Desde el punto de vista conceptual, la corrección política es incongruente, cae por su propio peso. Dado que no todo el mundo opina igual ni posee la misma sensibilidad, no es posible separar con rigor lo que es ofensivo de lo que no lo es, establecer una frontera objetiva entre lo políticamente correcto y lo incorrecto. Hay personas que no se ofenden nunca; otras, sin embargo, tienen la sensibilidad a flor de piel. La ofensa no está en el emisor sino en el receptor, Así, en la práctica, es la autoridad quien acaba dictaminando lo que es políticamente correcto y lo que no. Y lo hace, naturalmente, a favor del establishment y de los grupos de presión mejor organizados.

La corrección política es una forma de censura, un intento de suprimir cualquier oposición al sistema. Y es además ineficaz para afrontar las cuestiones que pretende resolver: la injusticia, la discriminación, la maldad. No es más que un recurso típico de mentes superficiales que, ante la dificultad de abordar los problemas, la fatiga que implica transformar el mundo, optan por cambiar simplemente las palabras, por sustituir el cambio real por el lingüístico.

Lo expresó de forma certera el defensor de los derechos civiles W. E. B. Du Bois en 1928. Tras ser recriminado por un joven exaltado por usar la palabra “negro”, Du Bois respondió: “Es un error juvenil confundir los nombres con las cosas. Las palabras son sólo signos convencionales para identificar objetos o hechos: son estos últimos los que cuentan. Hay personas que nos desprecian por ser negros; pero no van a despreciarnos menos por hacernos llamar ‘hombres de color’ o ‘afroamericanos’. No es el nombre… es el hecho”. En efecto, ni la discriminación, ni el racismo, ni cualquier otro problema, se resuelven por cambiar los nombres. Como mucho, se logra tranquilizar la mala conciencia de algunos.

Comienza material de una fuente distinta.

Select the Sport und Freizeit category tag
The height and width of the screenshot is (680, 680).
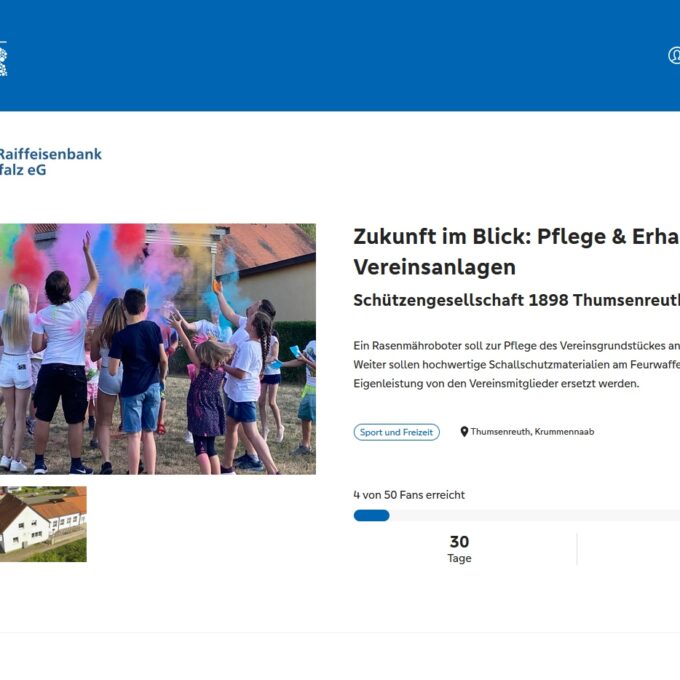[x=396, y=432]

Y el resultado es… Donald Trump

Hay mucha gente en el mundo, demasiada en España, que, al parecer, carece de la madurez emocional o de la capacidad intelectual para escuchar una opinión política que se aparte de sus convicciones sin considerarla un insulto personal. Al poner los sentimientos por encima de los hechos, de las razones, cualquier opinión válida puede ser desactivada tachándola de racista, sexista, discriminatoria. Puede que a estas personas la corrección política les haga sentirse más cómodos, pero a costa de instaurar la cultura del miedo en los demás. Clint Eastwood declaró: “Secretamente, todo el mundo se está hartando de la corrección política, del peloteo. Estamos en una generación de blandengues; todos se la cogen con papel de fumar”. Aun así no era plenamente consciente del peligro que se avecinaba: tarde o temprano el virulento efecto péndulo invierte las magnitudes, la gente acaba hastiada de tanta censura, y como reacción… vota a Donald Trump.

Renunciar al libre discurso, al libre pensamiento, para evitar herir la sensibilidad de algunos es peor que estúpido: es peligroso porque pone en cuestión los principios de la democracia. Debemos ser respetuosos con todo el mundo, por supuesto. Pero también expresar con libertad nuestras ideas y argumentos. Si alguien se molesta, se rasga las vestiduras, es muy probable que esté mostrando su talante inmaduro, su carácter infantil e intolerante. Lo advirtió George Orwell en su novela 1984: “La libertad es el derecho de decir a la gente aquello que no quiere oír”.